Information:

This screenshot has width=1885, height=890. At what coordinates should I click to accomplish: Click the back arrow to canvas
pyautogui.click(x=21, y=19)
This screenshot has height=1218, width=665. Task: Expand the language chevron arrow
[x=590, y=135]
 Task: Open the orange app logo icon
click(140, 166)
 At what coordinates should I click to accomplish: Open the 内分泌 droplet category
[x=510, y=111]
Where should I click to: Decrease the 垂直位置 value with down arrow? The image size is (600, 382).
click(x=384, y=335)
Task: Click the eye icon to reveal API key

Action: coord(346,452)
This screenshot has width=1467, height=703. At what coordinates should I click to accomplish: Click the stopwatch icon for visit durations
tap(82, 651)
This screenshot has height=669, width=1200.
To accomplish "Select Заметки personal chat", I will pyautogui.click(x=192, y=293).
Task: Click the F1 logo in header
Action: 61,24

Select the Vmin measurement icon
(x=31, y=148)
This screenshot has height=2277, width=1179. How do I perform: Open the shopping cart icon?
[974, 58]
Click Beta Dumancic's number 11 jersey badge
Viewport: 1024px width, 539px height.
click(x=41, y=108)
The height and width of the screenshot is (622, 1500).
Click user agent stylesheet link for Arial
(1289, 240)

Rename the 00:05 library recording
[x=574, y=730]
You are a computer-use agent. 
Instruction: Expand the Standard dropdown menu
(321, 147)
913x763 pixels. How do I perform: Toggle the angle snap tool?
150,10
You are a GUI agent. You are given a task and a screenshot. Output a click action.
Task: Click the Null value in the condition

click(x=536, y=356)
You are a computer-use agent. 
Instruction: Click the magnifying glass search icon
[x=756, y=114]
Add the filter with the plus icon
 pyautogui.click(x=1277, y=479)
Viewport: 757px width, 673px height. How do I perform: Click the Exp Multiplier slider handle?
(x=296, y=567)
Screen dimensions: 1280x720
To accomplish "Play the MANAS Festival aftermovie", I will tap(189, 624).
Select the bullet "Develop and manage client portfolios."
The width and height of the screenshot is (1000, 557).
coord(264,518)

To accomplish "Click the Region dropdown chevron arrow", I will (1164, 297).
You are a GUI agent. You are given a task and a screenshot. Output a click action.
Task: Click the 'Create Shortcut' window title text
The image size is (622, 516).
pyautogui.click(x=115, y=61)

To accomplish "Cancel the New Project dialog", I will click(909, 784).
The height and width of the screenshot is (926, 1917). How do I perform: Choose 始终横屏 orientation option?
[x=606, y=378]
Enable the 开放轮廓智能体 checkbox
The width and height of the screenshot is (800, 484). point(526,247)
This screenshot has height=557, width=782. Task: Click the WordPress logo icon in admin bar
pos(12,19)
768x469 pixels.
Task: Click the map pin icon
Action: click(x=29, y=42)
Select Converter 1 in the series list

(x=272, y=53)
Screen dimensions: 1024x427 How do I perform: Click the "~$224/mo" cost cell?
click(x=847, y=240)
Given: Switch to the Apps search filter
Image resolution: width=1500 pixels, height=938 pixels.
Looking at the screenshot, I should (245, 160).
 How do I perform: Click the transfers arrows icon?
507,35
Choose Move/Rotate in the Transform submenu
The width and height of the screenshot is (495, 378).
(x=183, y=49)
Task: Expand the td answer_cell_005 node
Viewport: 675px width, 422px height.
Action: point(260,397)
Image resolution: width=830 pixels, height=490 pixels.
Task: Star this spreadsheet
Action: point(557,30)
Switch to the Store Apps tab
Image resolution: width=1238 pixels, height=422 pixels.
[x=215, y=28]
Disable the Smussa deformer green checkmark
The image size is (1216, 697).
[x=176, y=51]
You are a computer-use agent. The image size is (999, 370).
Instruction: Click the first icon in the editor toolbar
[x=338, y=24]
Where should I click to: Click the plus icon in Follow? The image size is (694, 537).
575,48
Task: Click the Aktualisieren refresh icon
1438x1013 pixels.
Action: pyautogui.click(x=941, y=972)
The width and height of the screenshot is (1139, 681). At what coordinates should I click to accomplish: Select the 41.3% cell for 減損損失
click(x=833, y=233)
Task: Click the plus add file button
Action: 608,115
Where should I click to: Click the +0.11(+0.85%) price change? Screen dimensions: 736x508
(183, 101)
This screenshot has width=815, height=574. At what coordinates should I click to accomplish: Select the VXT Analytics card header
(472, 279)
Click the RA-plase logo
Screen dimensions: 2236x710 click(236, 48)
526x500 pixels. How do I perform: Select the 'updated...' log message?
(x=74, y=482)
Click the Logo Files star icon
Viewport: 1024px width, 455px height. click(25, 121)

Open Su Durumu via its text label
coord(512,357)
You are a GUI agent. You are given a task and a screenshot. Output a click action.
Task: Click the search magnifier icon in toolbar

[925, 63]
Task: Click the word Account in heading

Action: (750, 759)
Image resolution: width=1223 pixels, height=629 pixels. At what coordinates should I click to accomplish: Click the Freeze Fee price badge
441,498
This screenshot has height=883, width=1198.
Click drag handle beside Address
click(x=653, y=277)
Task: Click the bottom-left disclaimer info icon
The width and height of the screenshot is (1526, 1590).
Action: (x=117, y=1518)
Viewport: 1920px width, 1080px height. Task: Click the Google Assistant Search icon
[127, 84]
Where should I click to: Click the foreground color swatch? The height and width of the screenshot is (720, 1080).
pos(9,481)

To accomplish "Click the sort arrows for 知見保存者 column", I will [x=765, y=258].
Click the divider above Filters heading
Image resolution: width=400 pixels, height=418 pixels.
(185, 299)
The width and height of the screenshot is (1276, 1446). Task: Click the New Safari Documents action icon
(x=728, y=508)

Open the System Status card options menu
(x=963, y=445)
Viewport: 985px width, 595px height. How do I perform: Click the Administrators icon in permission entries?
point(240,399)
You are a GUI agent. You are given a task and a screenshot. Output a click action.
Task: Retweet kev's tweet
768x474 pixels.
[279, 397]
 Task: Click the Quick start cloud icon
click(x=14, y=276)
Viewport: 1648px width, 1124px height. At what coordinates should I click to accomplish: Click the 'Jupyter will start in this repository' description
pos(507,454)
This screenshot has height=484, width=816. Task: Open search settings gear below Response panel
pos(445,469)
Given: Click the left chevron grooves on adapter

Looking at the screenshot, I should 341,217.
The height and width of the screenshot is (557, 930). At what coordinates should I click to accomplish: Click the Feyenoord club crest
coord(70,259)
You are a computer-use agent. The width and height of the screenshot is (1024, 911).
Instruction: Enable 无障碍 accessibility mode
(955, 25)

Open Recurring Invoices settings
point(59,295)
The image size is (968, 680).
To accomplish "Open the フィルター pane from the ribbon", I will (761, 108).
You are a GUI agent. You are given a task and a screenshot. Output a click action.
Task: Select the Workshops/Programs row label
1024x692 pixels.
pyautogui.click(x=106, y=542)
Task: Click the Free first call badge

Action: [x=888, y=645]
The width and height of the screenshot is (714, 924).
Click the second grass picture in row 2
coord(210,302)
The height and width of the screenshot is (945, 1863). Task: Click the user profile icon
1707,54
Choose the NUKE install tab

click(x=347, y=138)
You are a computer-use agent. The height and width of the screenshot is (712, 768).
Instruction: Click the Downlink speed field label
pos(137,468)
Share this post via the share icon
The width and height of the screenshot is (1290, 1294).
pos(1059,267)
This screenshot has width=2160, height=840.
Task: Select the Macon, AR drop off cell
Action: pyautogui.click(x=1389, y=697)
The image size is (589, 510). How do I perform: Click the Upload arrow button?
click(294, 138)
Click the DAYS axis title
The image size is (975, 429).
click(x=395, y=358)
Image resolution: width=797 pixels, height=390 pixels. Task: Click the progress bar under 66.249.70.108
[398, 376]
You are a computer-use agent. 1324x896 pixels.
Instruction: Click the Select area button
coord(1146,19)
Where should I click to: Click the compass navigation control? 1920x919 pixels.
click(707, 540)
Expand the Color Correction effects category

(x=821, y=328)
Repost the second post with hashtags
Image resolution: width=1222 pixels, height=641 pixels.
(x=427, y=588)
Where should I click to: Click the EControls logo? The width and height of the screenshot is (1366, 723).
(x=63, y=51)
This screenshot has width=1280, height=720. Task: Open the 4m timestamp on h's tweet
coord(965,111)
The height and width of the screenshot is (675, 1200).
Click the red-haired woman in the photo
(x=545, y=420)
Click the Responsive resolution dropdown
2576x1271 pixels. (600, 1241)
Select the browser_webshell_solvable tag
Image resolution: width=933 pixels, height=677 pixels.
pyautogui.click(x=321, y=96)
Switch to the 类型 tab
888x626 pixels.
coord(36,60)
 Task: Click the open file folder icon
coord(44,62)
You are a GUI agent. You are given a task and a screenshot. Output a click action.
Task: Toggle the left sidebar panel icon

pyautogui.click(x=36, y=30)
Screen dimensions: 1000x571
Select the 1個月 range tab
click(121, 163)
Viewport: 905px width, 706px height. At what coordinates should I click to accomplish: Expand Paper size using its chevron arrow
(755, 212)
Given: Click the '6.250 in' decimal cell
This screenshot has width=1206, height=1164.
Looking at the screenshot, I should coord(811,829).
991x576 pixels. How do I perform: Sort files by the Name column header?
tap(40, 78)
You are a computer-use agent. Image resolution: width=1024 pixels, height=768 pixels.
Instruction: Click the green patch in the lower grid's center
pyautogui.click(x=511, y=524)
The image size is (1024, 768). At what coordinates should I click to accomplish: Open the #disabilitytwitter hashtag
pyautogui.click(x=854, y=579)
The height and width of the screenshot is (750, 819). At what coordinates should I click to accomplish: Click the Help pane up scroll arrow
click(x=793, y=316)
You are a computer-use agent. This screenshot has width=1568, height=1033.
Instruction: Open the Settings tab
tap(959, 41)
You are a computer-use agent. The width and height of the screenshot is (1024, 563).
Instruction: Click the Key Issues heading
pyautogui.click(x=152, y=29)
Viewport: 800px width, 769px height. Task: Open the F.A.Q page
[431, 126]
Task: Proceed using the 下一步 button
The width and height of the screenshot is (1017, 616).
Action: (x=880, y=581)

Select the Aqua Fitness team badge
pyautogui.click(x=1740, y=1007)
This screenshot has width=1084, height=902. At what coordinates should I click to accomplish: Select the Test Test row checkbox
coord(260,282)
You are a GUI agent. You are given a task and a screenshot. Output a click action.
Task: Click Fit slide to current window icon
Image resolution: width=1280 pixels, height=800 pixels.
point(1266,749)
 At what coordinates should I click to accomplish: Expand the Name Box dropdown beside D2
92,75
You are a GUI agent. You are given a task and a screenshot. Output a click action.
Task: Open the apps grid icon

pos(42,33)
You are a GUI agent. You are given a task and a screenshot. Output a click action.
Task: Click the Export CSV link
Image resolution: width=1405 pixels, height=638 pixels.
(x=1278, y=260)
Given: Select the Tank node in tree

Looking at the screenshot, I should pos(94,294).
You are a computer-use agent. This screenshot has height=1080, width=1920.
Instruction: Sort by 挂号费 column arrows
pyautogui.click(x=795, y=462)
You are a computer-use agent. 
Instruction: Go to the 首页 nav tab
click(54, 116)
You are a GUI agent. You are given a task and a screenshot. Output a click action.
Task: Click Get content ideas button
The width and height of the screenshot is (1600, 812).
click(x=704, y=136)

Problem statement: Give the count of lines in the entries above that hold the word "post", with no other words.

Completed exercise: 2